Activity: Please return the lines below verbatim, beginning at the one that has "Toimituskulut (100, 856)" and stopping after the one that has "Der Versand (685, 629)", and add no other lines.

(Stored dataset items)
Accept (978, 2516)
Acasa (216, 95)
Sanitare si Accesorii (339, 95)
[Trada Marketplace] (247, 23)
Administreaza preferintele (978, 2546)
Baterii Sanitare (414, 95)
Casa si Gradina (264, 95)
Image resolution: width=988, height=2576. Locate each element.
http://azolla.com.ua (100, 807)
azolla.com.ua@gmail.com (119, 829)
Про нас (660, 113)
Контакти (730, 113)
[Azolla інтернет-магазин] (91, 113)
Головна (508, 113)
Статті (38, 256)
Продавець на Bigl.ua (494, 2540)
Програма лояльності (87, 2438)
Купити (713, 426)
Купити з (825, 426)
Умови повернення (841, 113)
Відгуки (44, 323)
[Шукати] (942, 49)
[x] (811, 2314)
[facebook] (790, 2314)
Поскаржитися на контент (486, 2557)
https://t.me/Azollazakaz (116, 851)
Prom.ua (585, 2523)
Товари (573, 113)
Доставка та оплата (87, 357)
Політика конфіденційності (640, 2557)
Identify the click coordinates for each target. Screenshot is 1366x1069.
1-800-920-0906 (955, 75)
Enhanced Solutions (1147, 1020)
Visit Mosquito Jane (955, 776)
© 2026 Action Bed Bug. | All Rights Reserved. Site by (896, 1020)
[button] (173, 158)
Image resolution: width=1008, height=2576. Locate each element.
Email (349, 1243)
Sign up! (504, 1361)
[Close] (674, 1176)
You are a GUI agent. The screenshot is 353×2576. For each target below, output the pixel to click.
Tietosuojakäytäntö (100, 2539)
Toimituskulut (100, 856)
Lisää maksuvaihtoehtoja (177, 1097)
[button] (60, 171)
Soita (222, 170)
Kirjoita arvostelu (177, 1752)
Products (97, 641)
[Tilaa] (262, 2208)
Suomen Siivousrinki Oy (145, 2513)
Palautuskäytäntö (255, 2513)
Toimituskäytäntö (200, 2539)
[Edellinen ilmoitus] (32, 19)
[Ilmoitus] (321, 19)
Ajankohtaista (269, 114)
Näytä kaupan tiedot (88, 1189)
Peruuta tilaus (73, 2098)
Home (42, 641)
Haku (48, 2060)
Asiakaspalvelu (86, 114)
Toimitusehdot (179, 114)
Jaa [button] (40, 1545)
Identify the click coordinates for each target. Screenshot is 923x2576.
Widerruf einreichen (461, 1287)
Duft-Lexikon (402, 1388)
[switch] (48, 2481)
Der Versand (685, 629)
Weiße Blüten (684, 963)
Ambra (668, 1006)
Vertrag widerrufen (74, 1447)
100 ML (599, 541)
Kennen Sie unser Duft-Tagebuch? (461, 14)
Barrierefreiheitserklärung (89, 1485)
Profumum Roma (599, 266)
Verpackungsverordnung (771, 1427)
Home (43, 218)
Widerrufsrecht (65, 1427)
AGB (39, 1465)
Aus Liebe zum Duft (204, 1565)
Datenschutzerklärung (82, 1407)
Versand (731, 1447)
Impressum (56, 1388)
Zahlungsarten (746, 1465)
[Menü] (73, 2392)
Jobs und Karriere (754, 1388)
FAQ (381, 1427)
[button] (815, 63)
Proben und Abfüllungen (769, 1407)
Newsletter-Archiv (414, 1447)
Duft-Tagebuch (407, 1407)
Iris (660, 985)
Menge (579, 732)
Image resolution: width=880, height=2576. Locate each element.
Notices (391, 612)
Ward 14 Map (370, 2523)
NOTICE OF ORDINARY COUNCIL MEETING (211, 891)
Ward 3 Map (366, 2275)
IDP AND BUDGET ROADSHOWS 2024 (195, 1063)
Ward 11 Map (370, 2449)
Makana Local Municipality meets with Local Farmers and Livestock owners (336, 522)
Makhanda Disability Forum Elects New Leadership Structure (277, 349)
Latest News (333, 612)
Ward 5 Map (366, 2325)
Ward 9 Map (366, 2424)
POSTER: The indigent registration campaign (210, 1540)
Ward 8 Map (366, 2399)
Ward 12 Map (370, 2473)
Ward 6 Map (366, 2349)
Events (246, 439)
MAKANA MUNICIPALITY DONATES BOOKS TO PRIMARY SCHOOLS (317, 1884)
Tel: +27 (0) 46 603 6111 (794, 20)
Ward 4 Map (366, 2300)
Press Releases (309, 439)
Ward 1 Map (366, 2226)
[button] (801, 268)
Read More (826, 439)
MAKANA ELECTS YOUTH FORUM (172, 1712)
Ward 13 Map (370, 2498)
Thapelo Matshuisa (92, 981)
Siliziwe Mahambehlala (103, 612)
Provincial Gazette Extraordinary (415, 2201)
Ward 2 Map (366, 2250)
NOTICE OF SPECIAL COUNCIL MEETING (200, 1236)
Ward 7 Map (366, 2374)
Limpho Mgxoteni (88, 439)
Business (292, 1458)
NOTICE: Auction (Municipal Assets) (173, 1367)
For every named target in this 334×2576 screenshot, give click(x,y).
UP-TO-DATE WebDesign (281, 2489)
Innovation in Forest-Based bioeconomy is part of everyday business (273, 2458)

Exercise output:
Toimituskulut (100, 856)
Lisää maksuvaihtoehtoja (177, 1097)
[button] (60, 171)
Soita (222, 170)
Kirjoita arvostelu (177, 1752)
Products (97, 641)
[Tilaa] (262, 2208)
Suomen Siivousrinki Oy (145, 2513)
Palautuskäytäntö (255, 2513)
Toimituskäytäntö (200, 2539)
[Edellinen ilmoitus] (32, 19)
[Ilmoitus] (321, 19)
Ajankohtaista (269, 114)
Näytä kaupan tiedot (88, 1189)
Peruuta tilaus (73, 2098)
Home (42, 641)
Haku (48, 2060)
Asiakaspalvelu (86, 114)
Toimitusehdot (179, 114)
Jaa [button] (40, 1545)
Identify the click coordinates for each target. Screenshot is 923x2576.
Widerruf einreichen (461, 1287)
Duft-Lexikon (402, 1388)
[switch] (48, 2481)
Der Versand (685, 629)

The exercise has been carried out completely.